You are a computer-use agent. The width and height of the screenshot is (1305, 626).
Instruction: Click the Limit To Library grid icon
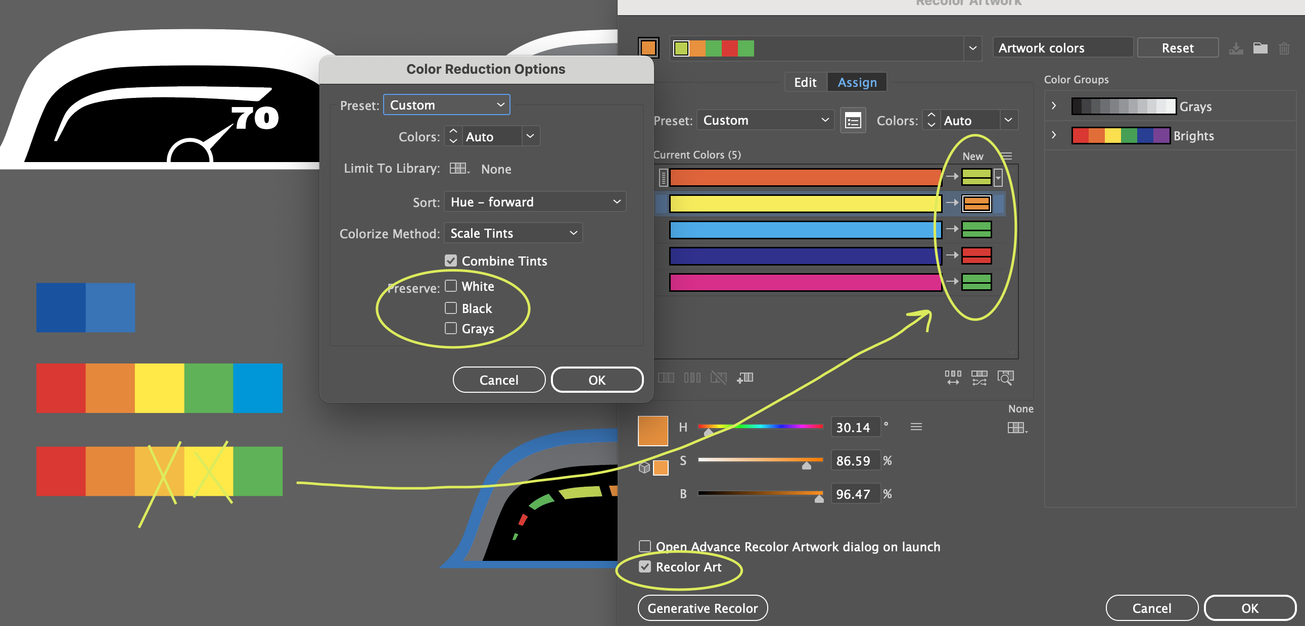click(x=458, y=169)
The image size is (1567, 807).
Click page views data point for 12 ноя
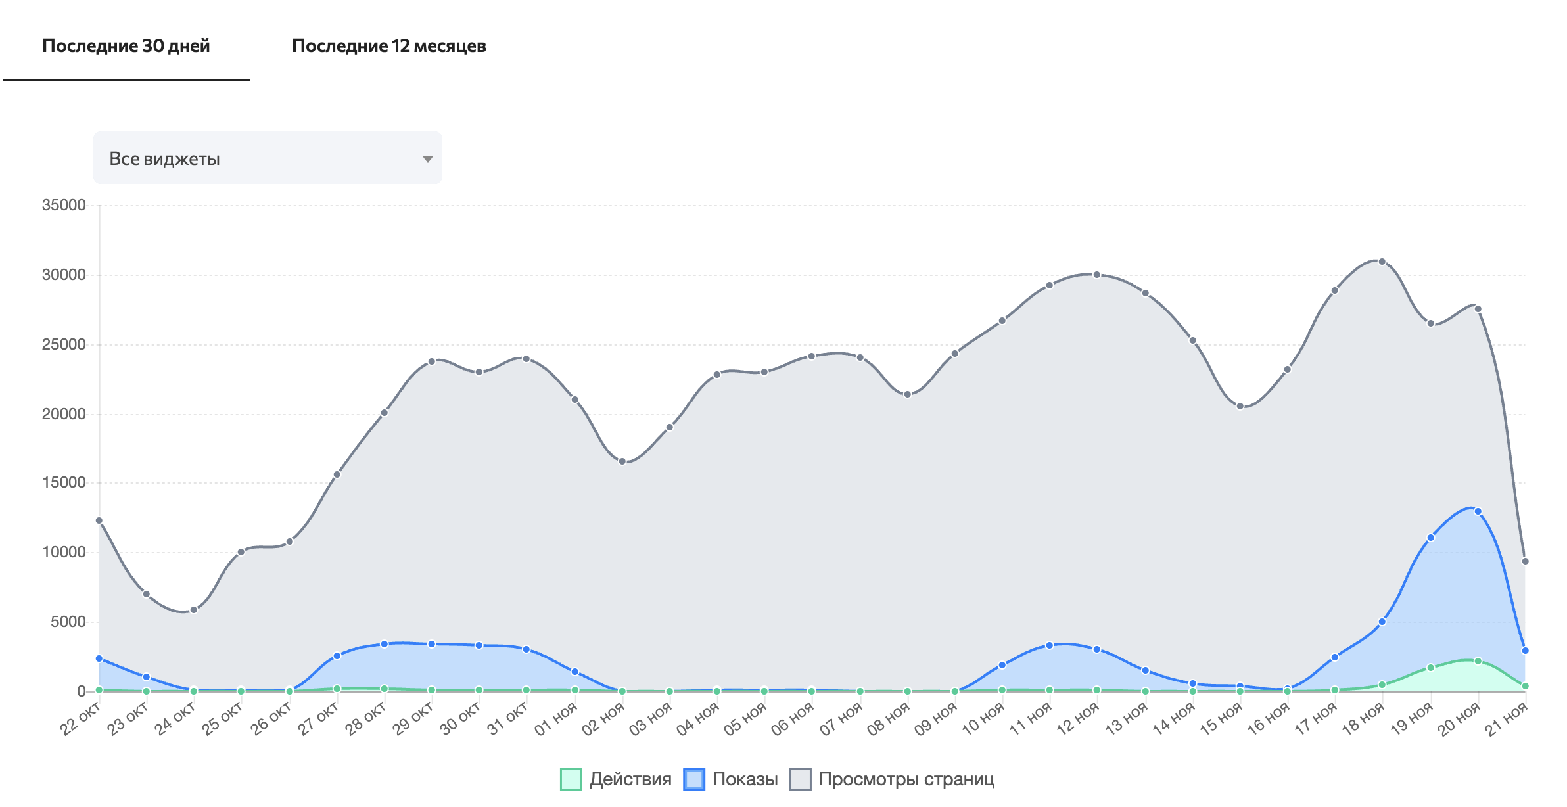pyautogui.click(x=1096, y=275)

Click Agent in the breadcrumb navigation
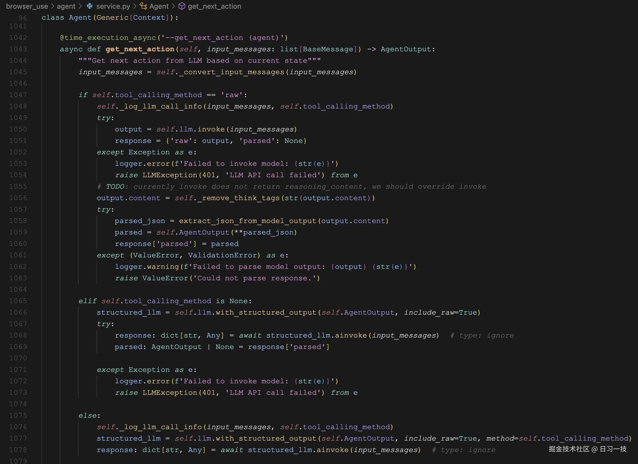159,6
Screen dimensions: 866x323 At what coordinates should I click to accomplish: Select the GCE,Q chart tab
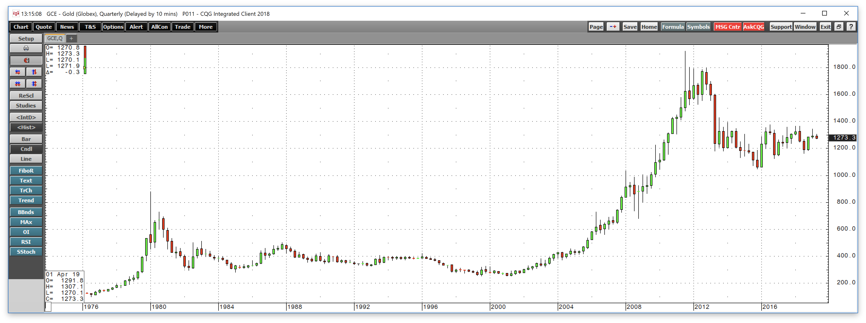point(54,38)
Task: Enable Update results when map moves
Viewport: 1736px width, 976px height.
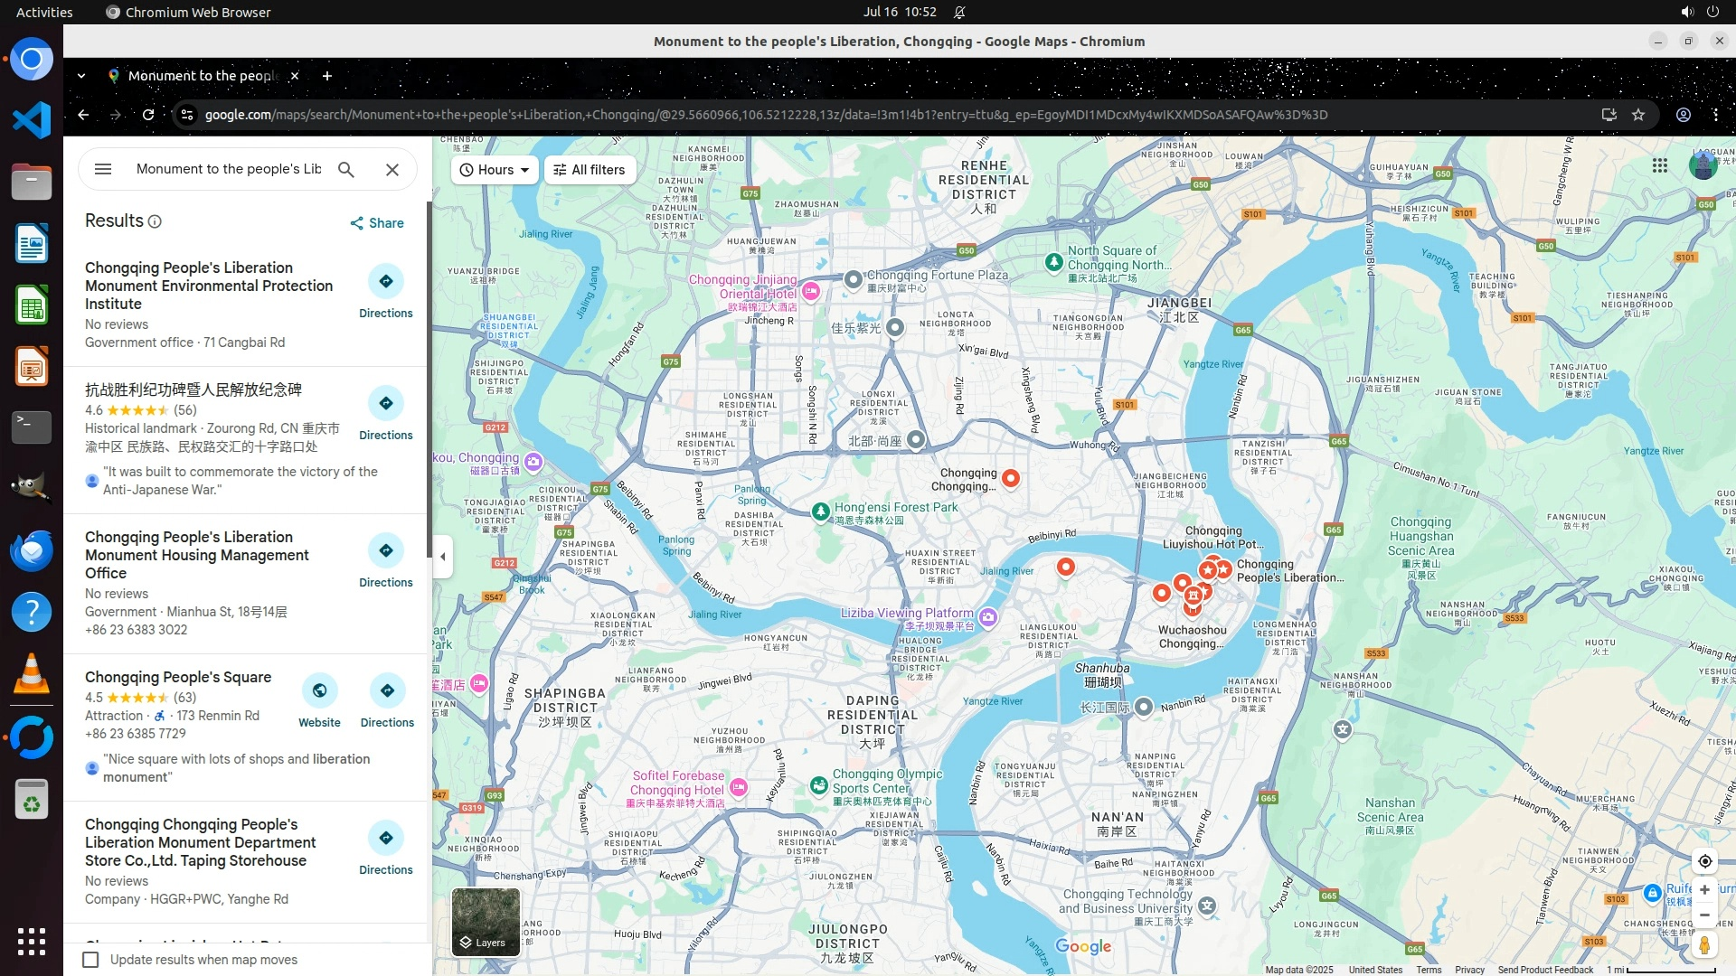Action: coord(90,960)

### ACTIVITY
Reproduce word for word, with pictures dropped, only the part of the material above that opens with the line containing "Click Agent in the breadcrumb navigation" and closes with the line containing "Task: Enable Update results when map moves".

### ANSWER TO THE EXERCISE
Click Agent in the breadcrumb navigation
159,6
Screen dimensions: 866x323 At what coordinates should I click to accomplish: Select the GCE,Q chart tab
point(54,38)
Task: Enable Update results when map moves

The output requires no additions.